Part 14 (Apa Dia Gila?)

50 10 4
                                    

"Siapa kalian sebenarnya?" tanya Adrian sambil menatap kelompok aneh tersebut. Dua orang suami-istri ditambah seorang gadis muda bertubuh cukup tinggi yang sama sekali terlihat tidak serasi. Siapa kalian sebenarnya?!

Ferdi menatap Adrian dengan tajam. Pria tua itu adalah jenis pria yang bisa membuat banyak orang segan akan wibawanya. Apalagi suaranya yang berat semakin menambah kharismanya. Namun bagi seorang Adrian, manusia tidak dilihat dari hal seperti itu. Ada cara pandang lain menilai seseorang menurut sudut pandang otaknya.

"Apa yang kamu tahu tentang kami?" tanya Ferdi.

"Kalian...," desis Adrian, lidahnya seperti tersendat untuk mengungkapkannya.

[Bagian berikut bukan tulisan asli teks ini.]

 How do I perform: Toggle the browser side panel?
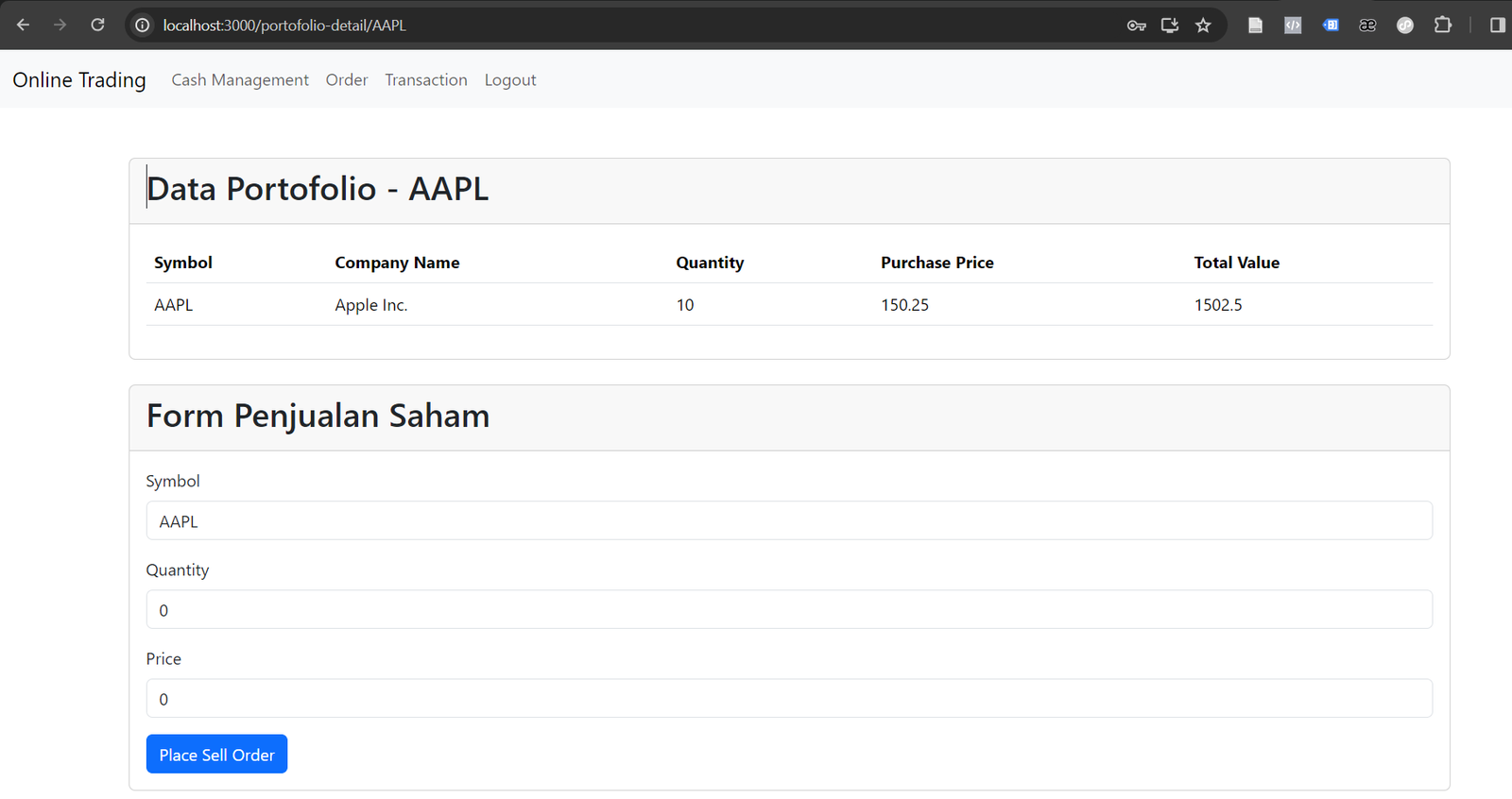pyautogui.click(x=1497, y=26)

"Kenapa kalian ingin menembaki kami?!" tanya Rika berang.

"Saya pikir kalian yang membom..." ujar Adrian tanpa rasa bersalah telah menuduh orang yang tidak bersalah. Bahkan hampir membunuh mereka. "Kalian kelihatan seperti kaki tangan penjahat. Kamu..."

Adrian menunjuk Lili. Gadis itu beringsut mundur karena tiba-tiba disebut.

"Kembali ke sini setelah berhari-hari tidak bekerja," Adrian berbalik menatap Ferdi dan Rika kembali. "Pelayan macam apa kalian?!"

Ferdi menaruh senjatanya yang sejak tadi terlihat mengancam semua orang, kemudian duduk di sebuah kursi. Peluh bercucuran dari wajahnya yang berkerut karena usia.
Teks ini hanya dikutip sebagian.